UPDATE: Whoops! Matt Dicks has also penned another book, Memoirs of an Imaginary Friend. It was released this week in other countries, but as with all delicacies (seasons of Sherlock, fashions from Europe, etc.) we will have to wait months (it releases in August) before we can get our hands on it in the U.S. European and down-under folks, go find this book! Read it, review it and don’t include spoilers!
Alena Dillon of The Time is Write has revised four full-length manuscripts. Here’s her process:
“When I’m done with my first draft, I print the whole thing out. I too am an underwriter (you mentioned that you are in a blog a few days ago), but most times I have a feeling where I’ve gipped my manuscript. For instance, if I think a theme or a character may be lacking, I’ll flip through the manuscript and highlight whenever it/he/she appears so that I can visually see its/his/her arc. Each theme or character would get its own color: green for mother, pink for loss, etc. I like to see physical presence as vividly as possible, and when I get a sense of that, then I read through and mark where I could write more (or, rarely, less), and what I could write–but I don’t actually do the writing until later. Revision takes a lot of courage and momentum, so I don’t interrupt that if I can avoid it.
If I don’t have a sense of what is needed, I’ll read a craft book, keeping my particular manuscript in mind as I read. For the novel, I read Manuscript Makeover by Elizabeth Lyons and took notes of what came to mind that my novel might need done. Then I placed those notes beside me as I read through the manuscript AND MARKED THE HELL OUT OF IT. The more cross outs, stars, arrows to the back page with a list of what is needed, the better.”
After reading all this good advice, I remembered that I myself am not completely without revision resources. One of my mentors once told me to put work away for a month, then to read the whole thing in one day as if I were reading someone else’s work. Also, Rick Moody visited my MFA program to give a lecture on revision. His lecture, I remember, was so exciting that I couldn’t wait to get out of there and revise something. I didn’t have anything to revise at the time, but I still have the notes from the lecture.
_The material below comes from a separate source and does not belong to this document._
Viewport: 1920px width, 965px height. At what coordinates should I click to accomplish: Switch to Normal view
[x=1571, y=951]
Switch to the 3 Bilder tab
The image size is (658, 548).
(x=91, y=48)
I plan to re-read the notes from his lecture, re-read this blog post and get crackin’.
Maybe E.S. Cameron is right; maybe a writer can get addicted to revision.
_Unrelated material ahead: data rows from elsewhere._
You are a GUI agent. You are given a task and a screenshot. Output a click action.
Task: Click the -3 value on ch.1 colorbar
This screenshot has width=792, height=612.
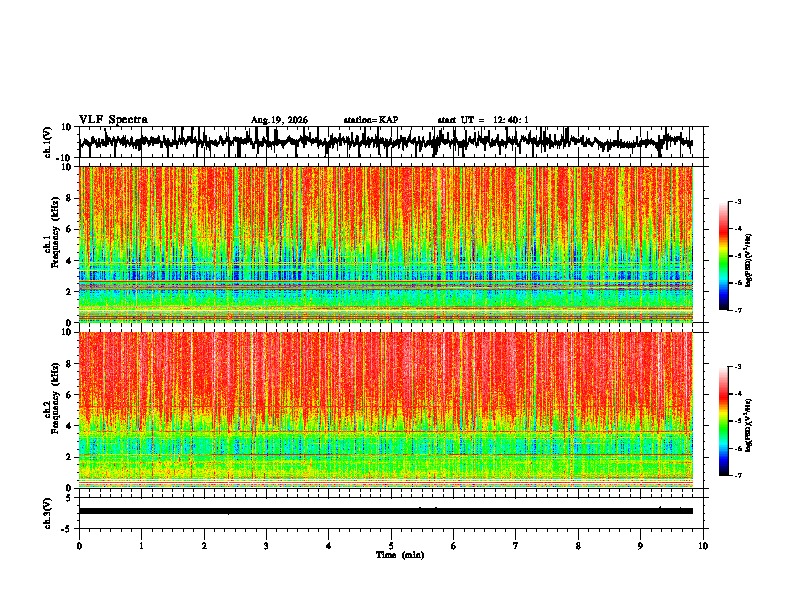coord(737,202)
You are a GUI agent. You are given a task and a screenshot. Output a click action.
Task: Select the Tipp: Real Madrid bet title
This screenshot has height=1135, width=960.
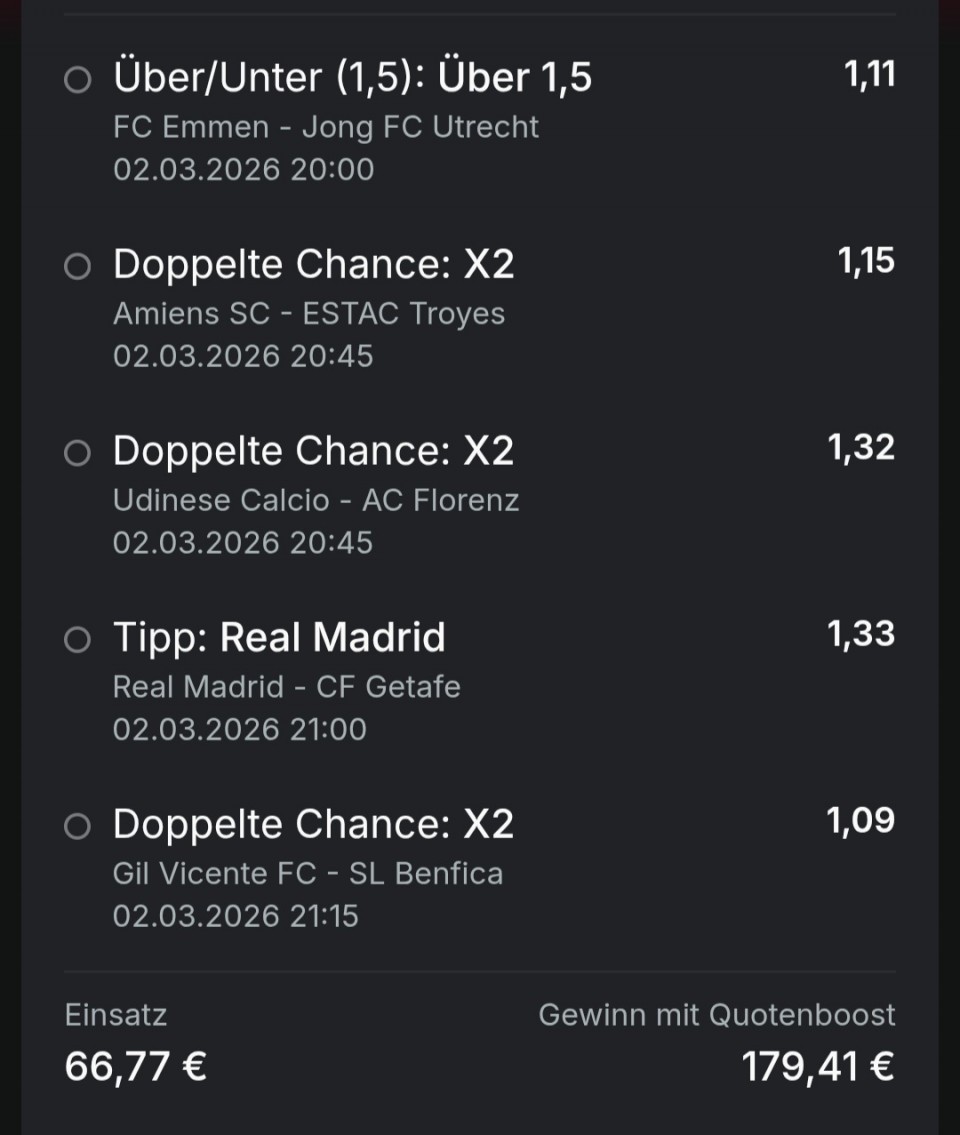coord(279,638)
I hope so because I have been dreading the revision process and need to try and remember to have fun.
I hear you. Good luck. Maybe we can all try to remember to have fun as a group.
One other tool that I have used in the path both as a writer and as an editor is to set the book (or story, or poem, or article, or essay) aside for at least a couple weeks (months if I’m looking at a manuscript) and give myself time to forget it, so to speak. So when I return to it, it’s not longer the story I intended to write (or the novel for which I sent the author a ton of feedback), but a fresh story. The distance gives me both emotional distance and the perspective on the gap what I meant to say and craft and what’s actually on paper.
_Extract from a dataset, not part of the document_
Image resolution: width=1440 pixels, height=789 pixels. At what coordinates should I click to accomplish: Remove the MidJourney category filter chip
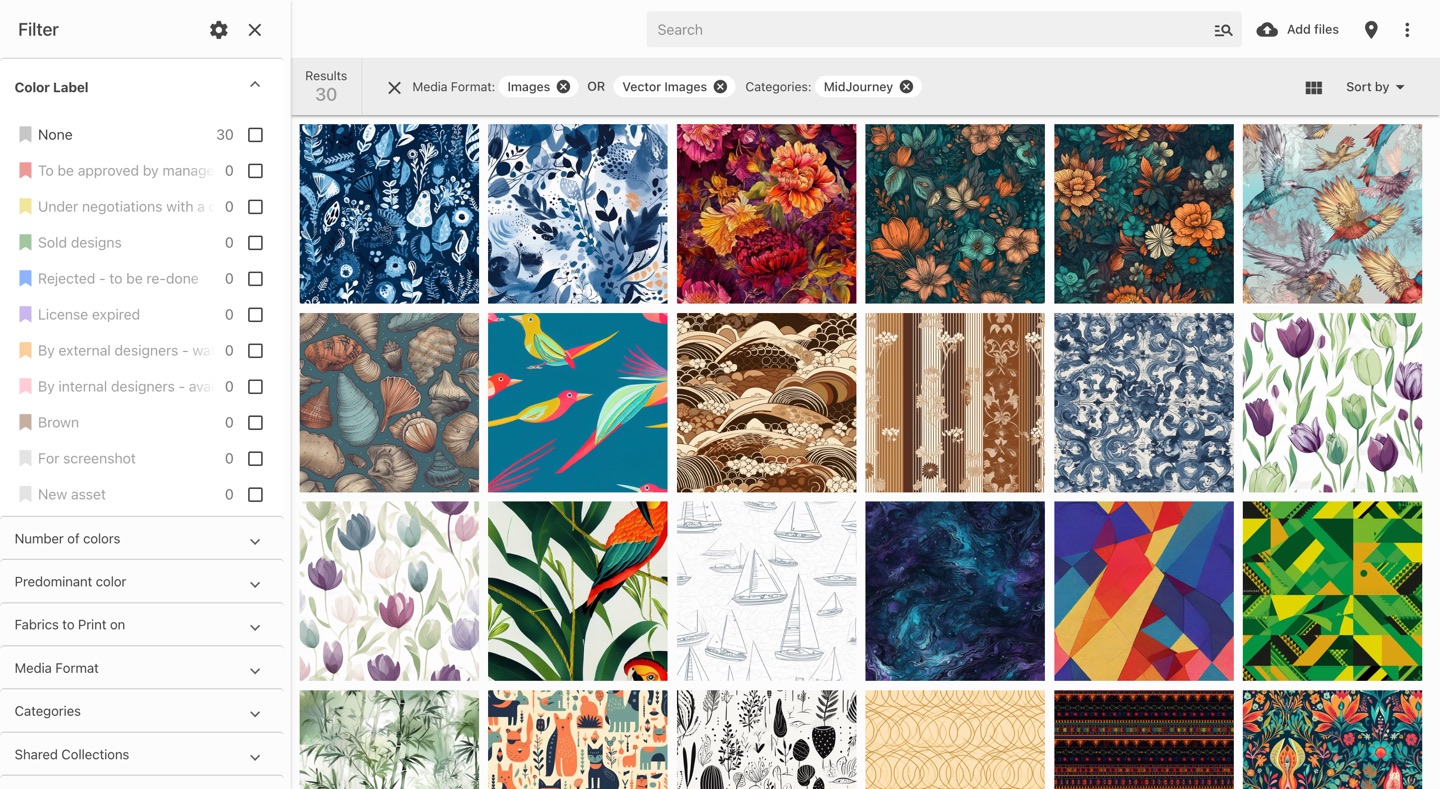[x=906, y=87]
Makes a world of a difference for me.
Good luck! 🙂
I love that you say that you set aside a manuscript for months before looking at it again. I was told to set mine aside for weeks and then go back to it. A few weeks just wasn’t long enough. I was still too close to the material. I’ve needed a good six months of distance from it.
Thank you for commenting!
Yeah, and the more intense the writing experience, the more time you need before it’s a good idea to rip into it. Some of my old pieces I still can’t look at objectively because they’re too closely tied to a certain place and time (and I think it’s valid to acknowledged that and set them aside without editing).
Thanks for visiting back, btw. I look forward to seeing you around and seeing where you go from here writing-wise!
Thanks for the shout-out, AJ! It looks like you amassed some good advice here. When I finally write and revise my Great American Novel, I’ll let you know how it goes.
(Although I cannot claim full credit for my advice/suggestion … I’ve had some sage professors over the years who have passed their wisdom onto me.)